Reading text —
National Academy of Sciences elects Dr. Gary Zank as member


Dr. Gary P. Zank is director of the Center for Space Plasma and Aeronomic Research (CSPAR) and chair of the Department of Space Science.

Michael Mercier | UAH

The National Academy of Sciences (NAS) has elected as a member Dr. Gary P. Zank, director of the Center for Space Plasma and Aeronomic Research (CSPAR) at The University of Alabama in Huntsville and the chair of UAH's Department of Space Science.

Also a UAH eminent scholar and distinguished professor, Dr. Zank becomes the only current member of the University of Alabama System to be a member of NAS.

"Dr. Gary Zank is an academic leader at UAH," says Dr. Christine Curtis, UAH provost. "Not only is he a highly accomplished researcher and an exceptional research leader in the field of space science, but he is also an outstanding educator who led the development and establishment of the Space Science Department and of highly competitive master's and Ph.D. programs in Space Science. His work in space science provides tremendous opportunity for current and future students at UAH to work with a leading scientist and be at the forefront of scientific discoveries in space science."

Membership in the academy is the highest honor a scientist can receive, says Dr. Ray Vaughn, UAH vice president for research and economic development.

I cannot see myself ever slowing down and I would like to find more time to fit in more research.

Exercise instructions —
(a) Reproduce word for word the part of the article on Dr. Zank's election between "National Academy of Sciences elects" and "member of NAS.", inclusive.
(b) Extend the article on Dr. Zank's election, starting after its last sentence.
The material that follows is from an unrelated source.

Study material —
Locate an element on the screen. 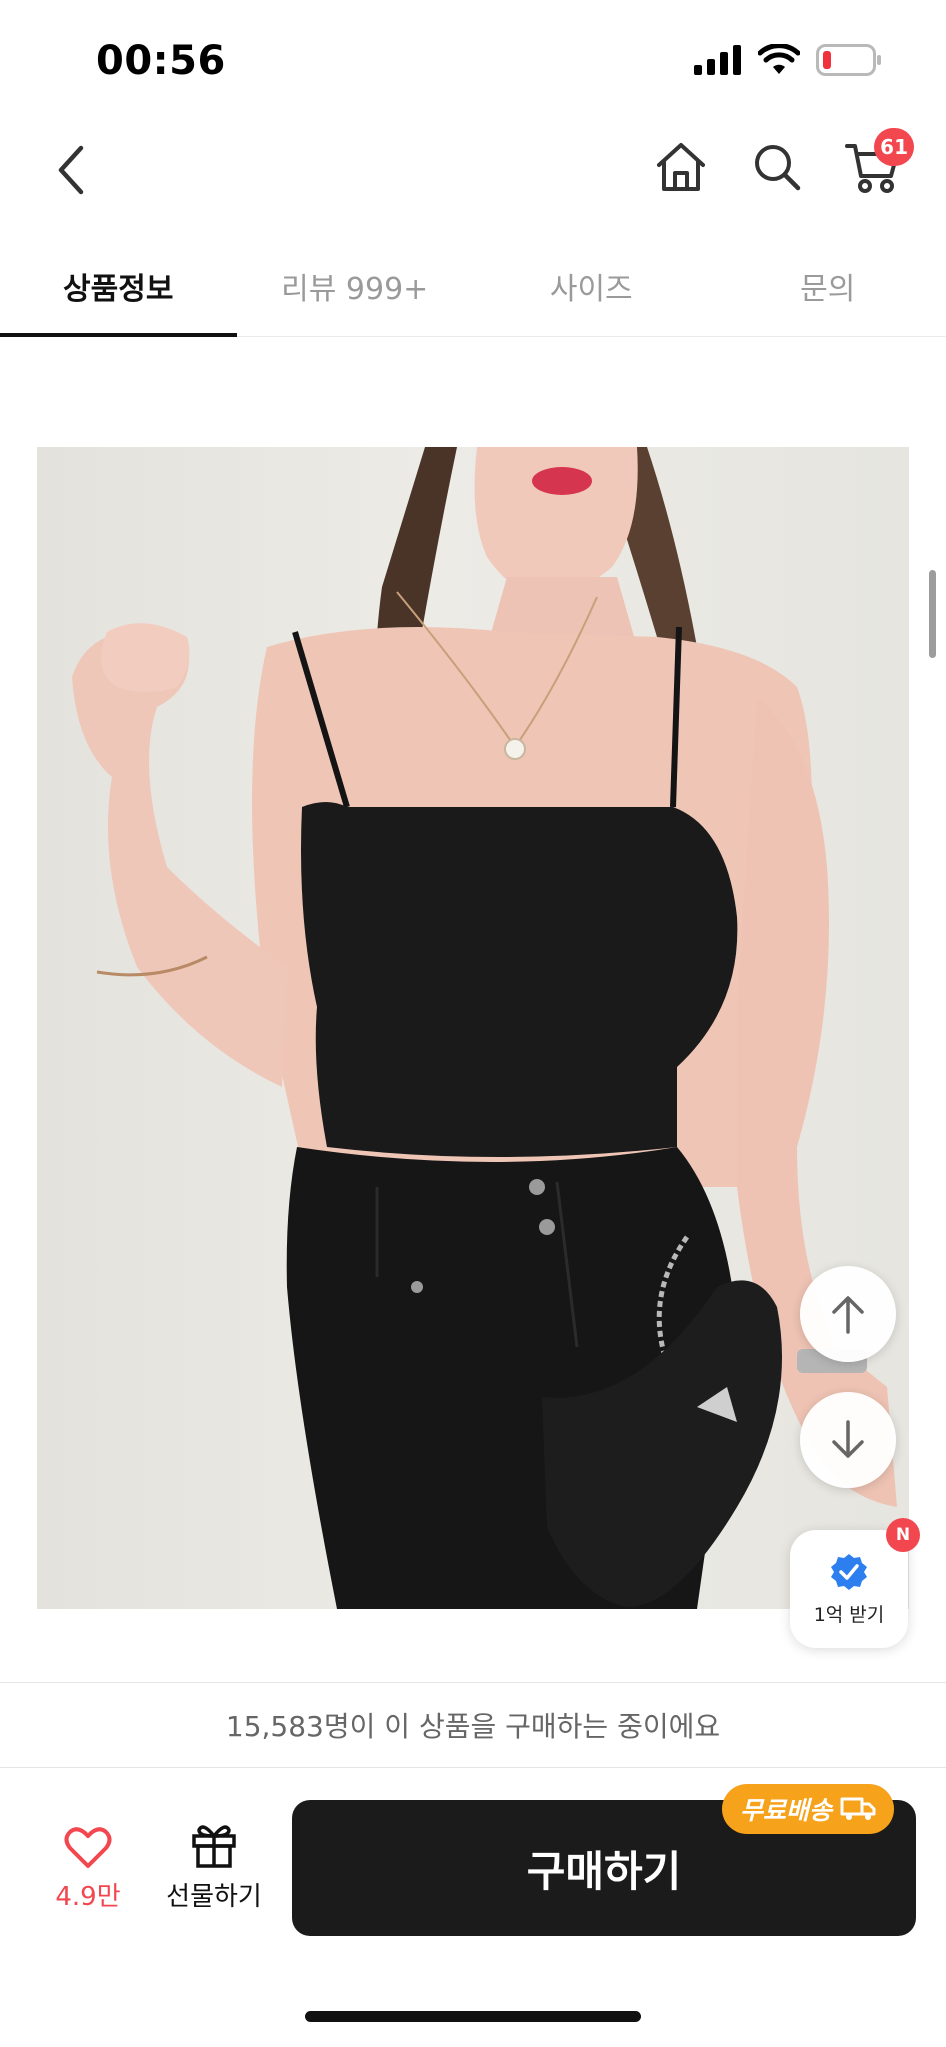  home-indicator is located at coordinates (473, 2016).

==

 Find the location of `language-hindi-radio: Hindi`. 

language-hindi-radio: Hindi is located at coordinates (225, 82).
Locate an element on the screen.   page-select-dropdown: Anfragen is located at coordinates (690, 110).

Responses —
(a)
National Academy of Sciences elects Dr. Gary Zank as member


Dr. Gary P. Zank is director of the Center for Space Plasma and Aeronomic Research (CSPAR) and chair of the Department of Space Science.

Michael Mercier | UAH

The National Academy of Sciences (NAS) has elected as a member Dr. Gary P. Zank, director of the Center for Space Plasma and Aeronomic Research (CSPAR) at The University of Alabama in Huntsville and the chair of UAH's Department of Space Science.

Also a UAH eminent scholar and distinguished professor, Dr. Zank becomes the only current member of the University of Alabama System to be a member of NAS.

(b)
Dr. Gary P. Zank
Director, CSPAR
Chair, Department of Space Science

"UAH is very fortunate to have a faculty member such as Dr. Zank, with his record of accomplishment, his contribution to science and his leadership of one of the very few Space Science programs in the country, as well as his leadership of the highly successful Center for Space Plasma and Aeronomic Research," Dr. Vaughn says. "I have been privileged to work with someone of his caliber and to consider him a valued partner in our research enterprise. This honor speaks highly of Dr. Zank, as well as UAH."

Dr. Zank says receiving the news was a surreal experience.

"It has not yet sunk in. I had some idea that I had been nominated, but election to the National Academy of Sciences is an arcane and complicated process that takes several years to materialize," Dr. Zank says. "Many people have been nominated and almost as many are not elected. I received a phone call in the morning from a close colleague who is a member of the NAS to tell me that I had been elected and then another call from another close colleague at the NAS annual meeting who then passed the phone around to many of those present.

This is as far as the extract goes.